Specify clearly the precision (number of decimal places) to which all measurements are to be recorded. The number of significant digits should match the real precision of the measuring instruments or recording devices.
6. Data entry and checking
We consider primarily the data that are collected in field books or survey sheets. First we discuss the overall strategies that can be adopted for data keying and for checking, and then give separate guidelines on the two aspects.
6.1 Strategy for data entry and checking
When planning a strategy for data entry, clearly distinguish between the data entry / data checking / data management activities and that of data analysis. The ultimate aim should be a fully-documented archive of checked, correct, reliable data that can be subjected to scientific scrutiny without raising any doubts in the minds of subsequent researchers. Unfortunately, many worthwhile research projects do not achieve this.
The process of data entry will normally involve a skilled person who designs the system, while more junior staff, e.g. trained data entry operators or field staff, carry out the actual keying. Checking is done both at the time of keying and afterwards. If the project is small, then the same person may plan the system, key the data and do the checking, but it is still useful to have a clear strategy for the activities.
When planning the system, aim to make the data entry stage as simple as possible. For example, in a replicated experiment it should never be necessary to type variety names or long treatment codes for each plot. A single letter or number is usually sufficient. Then, either the data entry system can insert the full code, or the full names may be available in a separate, "look-up" file, as outlined in Section 2. Simplifying the keying process will speed the task, make it less tedious and hence also less error-prone.
The logical checking phase should be done by trained staff who understand the nature of the data. Usually this phase involves preliminary analyses, plotting etc.
In practice, the data entry and checking steps are usually designed at the same time. The way the data checking is undertaken will, however, depend on who is entering the data. Non-skilled staff should be expected to key exactly what they see on the data sheets or field books, and the logical checks (e.g. checks to rule out pregnant males, or minimum greater than maximum temperature) should be done by scientifically-trained staff after the (double) entry is complete. In that way, reasoned decisions can be made about what to do. If scientists are keying the data themselves, then the entry and full data checking can proceed together.
6.2 Guidelines for data entry
These guidelines may be summarised as "Do the data entry promptly, simply and completely."
* The data should be entered in their "raw" form - i.e. directly from the original recording sheets or fieldbooks - whenever possible. They are therefore entered in the same order that they were collected. The copying out or transcription of data prior to keying should be kept to an absolute minimum.

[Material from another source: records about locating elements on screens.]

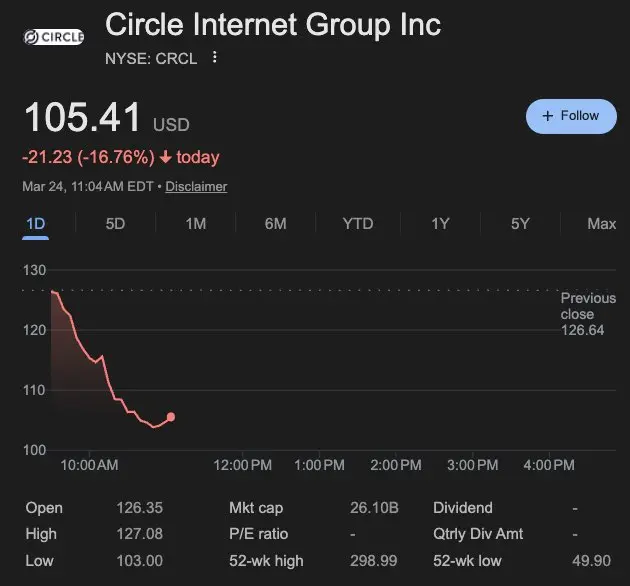The image size is (630, 586).
Task: Open the Disclaimer link
Action: (x=196, y=187)
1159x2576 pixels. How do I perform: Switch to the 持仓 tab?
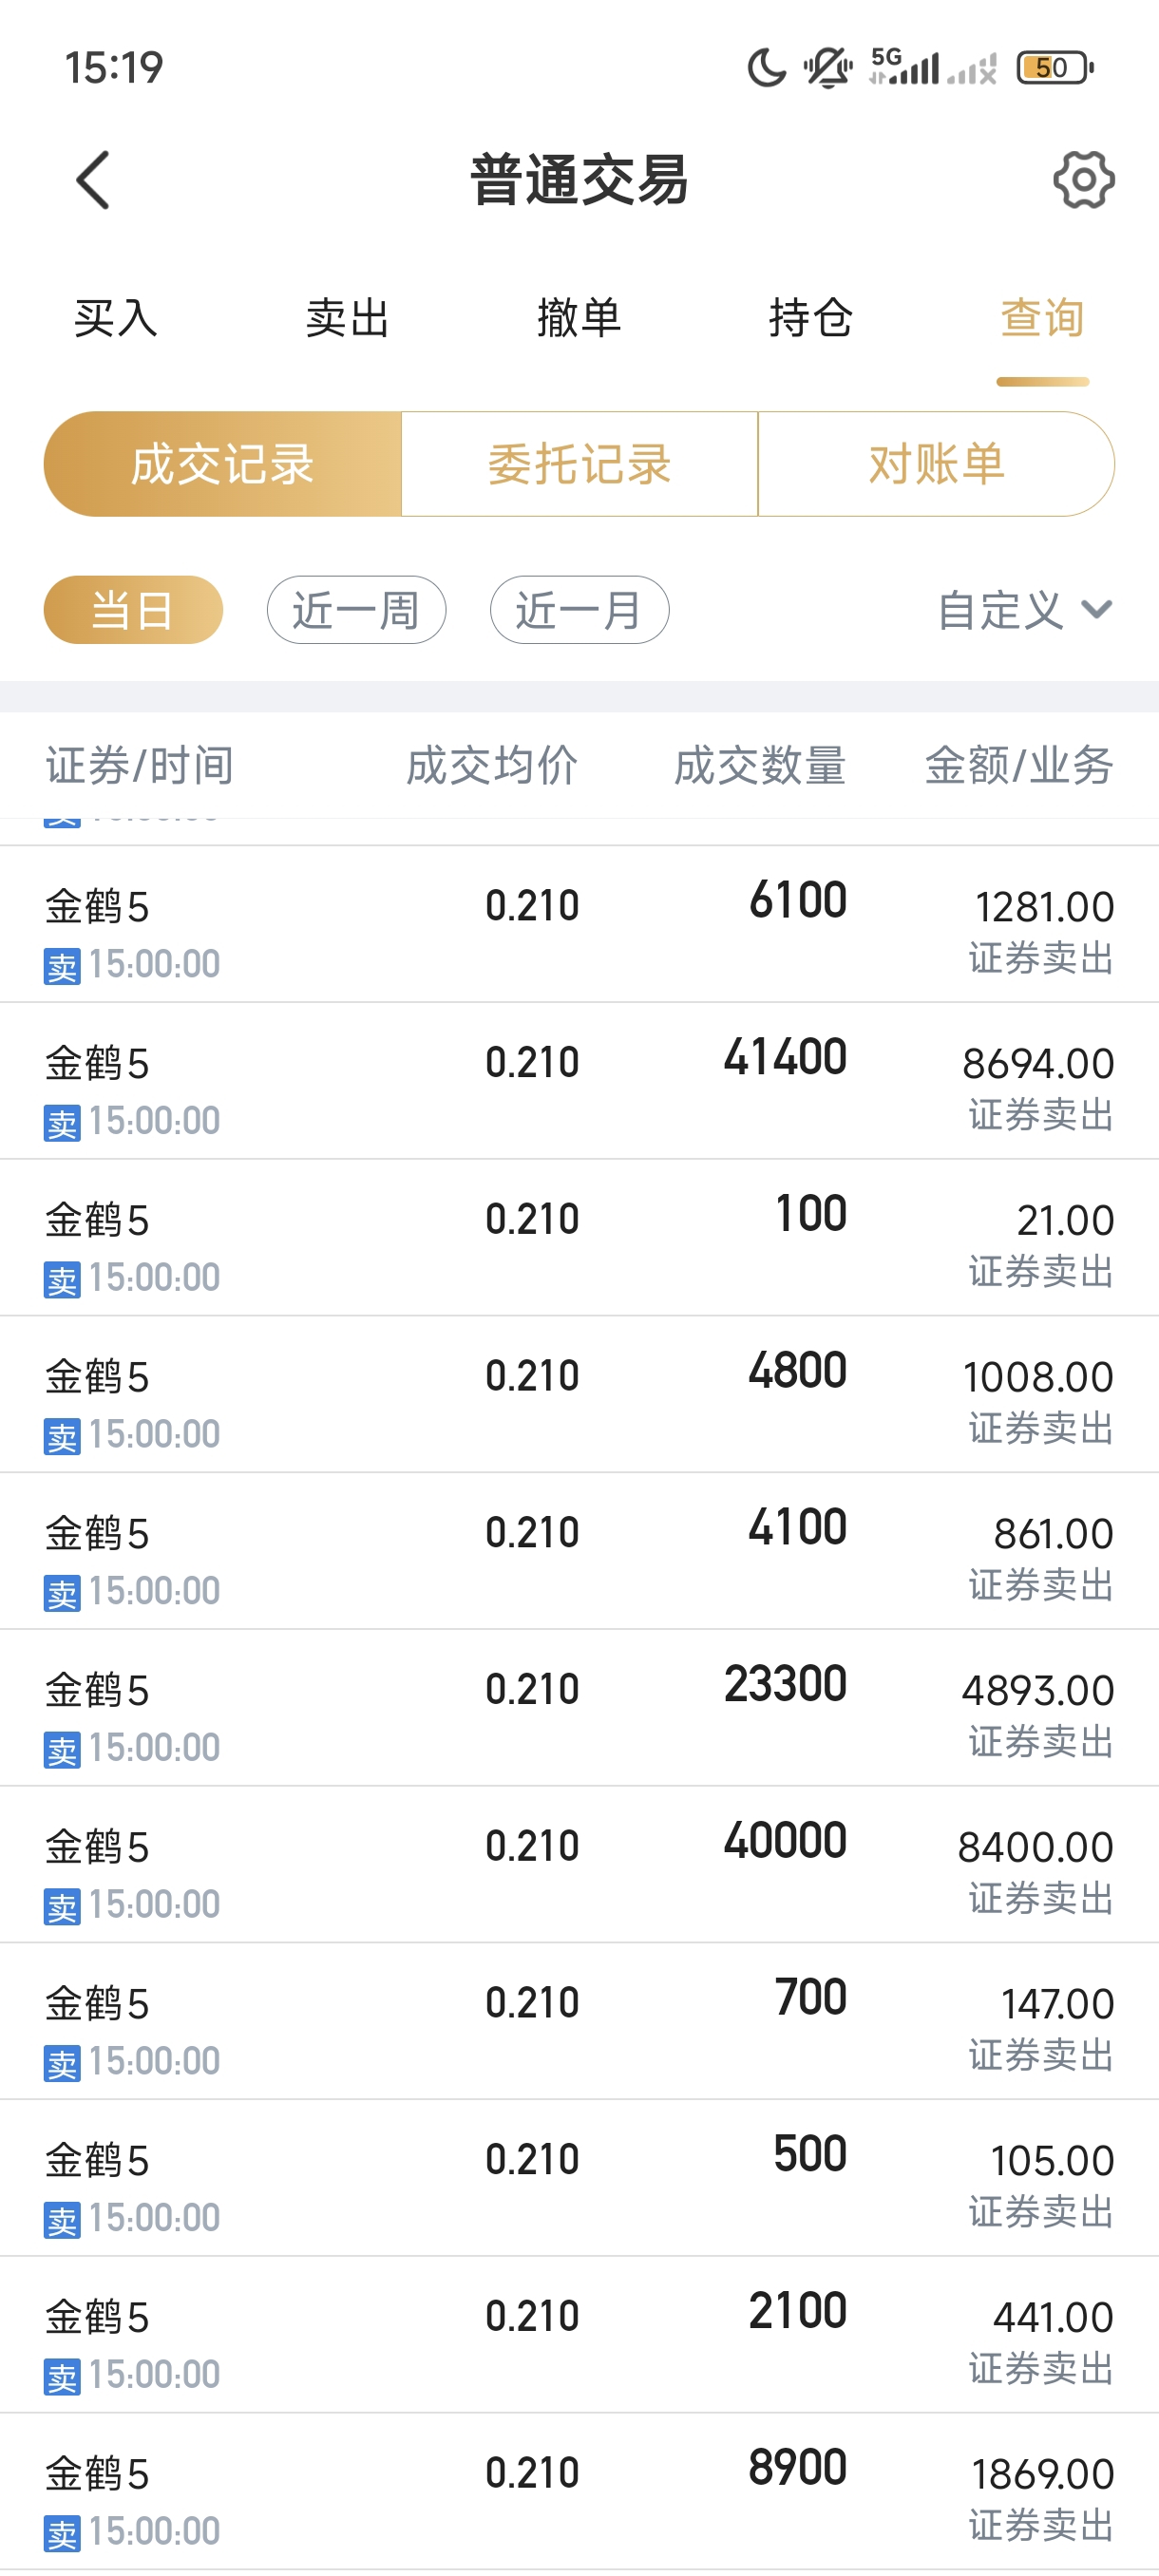coord(810,319)
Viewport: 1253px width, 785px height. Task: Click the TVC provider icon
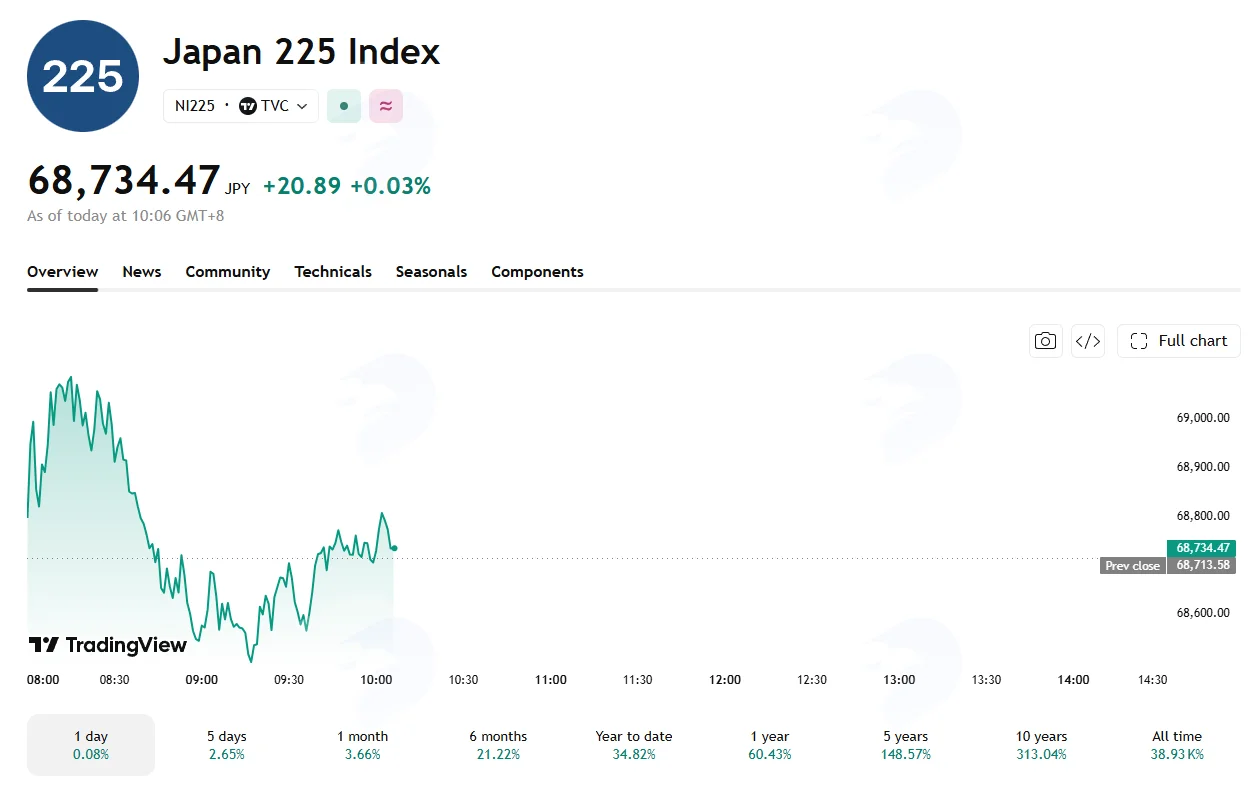248,106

* All the data should be entered. Entering "just the important variables, so they can be analysed quickly," limits the possibilities for checking, which can make use of relationships between variables. Often when short-cuts are attempted, the full data entry has to re-start from the beginning, or (more usually) the remaining variables are never entered.
* No hand calculations should be done prior to data entry. Software can be used to transform data into the appropriate units for checking and analysis, e.g. grammes per plot to kilogrammes per hectare, or to take averages of replicated readings, etc.
* One of the variables entered should give a unique record number. In field experiments this would generally be the plot or sub-plot number.
* In field experiments, the position of each plot should be entered. This enables data (and residuals during analysis) to be tabulated, or plotted in their field positions - very useful for checking purposes. Where plots are regularly spaced, with no gaps, the position can be derived from the plot number. Otherwise, two extra columns are keyed giving the co-ordinates.
* The data should be entered promptly - i.e. as soon as possible after data collection. For example, where measurements are made through the season, they should normally be entered as they are made. This speeds the whole process, because the data entry task at the end of the trial or survey is then not so large and daunting. It also helps the checking, because some checks can indicate unusually large changes from the previous value, and odd values can then be verified immediately. Feedback of any problems that are noticed to field data collectors can help maintain the data quality.
The above advice applies even when there are complications in the data. Typical complications that will require careful thought are as follows:
* Mixed cropping experiments, where plots have different numbers of variables measured, depending on whether they are sole or mixed plots.
* Agroforestry experiments, where data are often recorded on different subunits of each plot.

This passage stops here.